This formulation clearly shows how adjusting $\lambda$ balances the influence of short-term versus long-term rewards. Just as a chess player neither focuses solely on the next move nor attempts to predict every possible outcome, an appropriate choice of $\lambda$ allows you to weight near-term and far-term effects optimally:

When $\lambda=1$, the advantage estimate includes information from the entire game (minimal bias but high variance):

\[\begin{align} A^{\text{GAE}}(t) & = \sum_{k=0}^{\infty} \gamma^k \delta_{t+k} \\ & = A^k(t) = r_t + \gamma r_{t+1} + \dots + \gamma^{k-1} r_{t+k-1} + \gamma^k V(s_{t+k}) - V(s_t) \end{align}\]

When $\lambda=0$, only the immediate information is considered (maximal bias but minimal variance):

\[A^{\text{GAE}}(t) = \delta_t = r_t - \big(V(s_t) - \gamma V(s_{t+1})\big)\]

In summary, $\lambda$ is a crucial hyperparameter that balances bias and variance:

A larger $\lambda$ means more future observations are taken into account, reducing bias but increasing variance.
A smaller $\lambda$ relies more on the current estimate, leading to higher bias but lower variance.

This method is analogous to a chess player who not only considers the immediate effects of a move but also judiciously weighs the implications of the subsequent moves, thereby making the optimal decision.

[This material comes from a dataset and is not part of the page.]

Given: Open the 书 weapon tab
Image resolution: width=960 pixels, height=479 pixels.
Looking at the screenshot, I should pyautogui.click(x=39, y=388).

4. The Token-per-Token Process for Training LLMs with PPO

Below is a straightforward, token-by-token explanation of what happens when using PPO to train an LLM. This section clarifies the roles of the parameters ($\theta_{\text{old}}$ and $\theta$) and walks through the process of the first update.

4.1 Aligning LLM with PPO

Old Policy Parameters ($\theta_{\text{old}}$): These are the model parameters used to generate data (for example, token sequences). Before each PPO update, you sample tokens using these parameters and record the probability of generating each token (typically stored as a log-probability).
Current Policy Parameters ($\theta$): These are the parameters being updated during training. Through the PPO algorithm, you adjust these parameters based on the sampled data so that the tokens generated better align with the reward signals. After the update, $\theta$ will differ from $\theta_{\text{old}}$.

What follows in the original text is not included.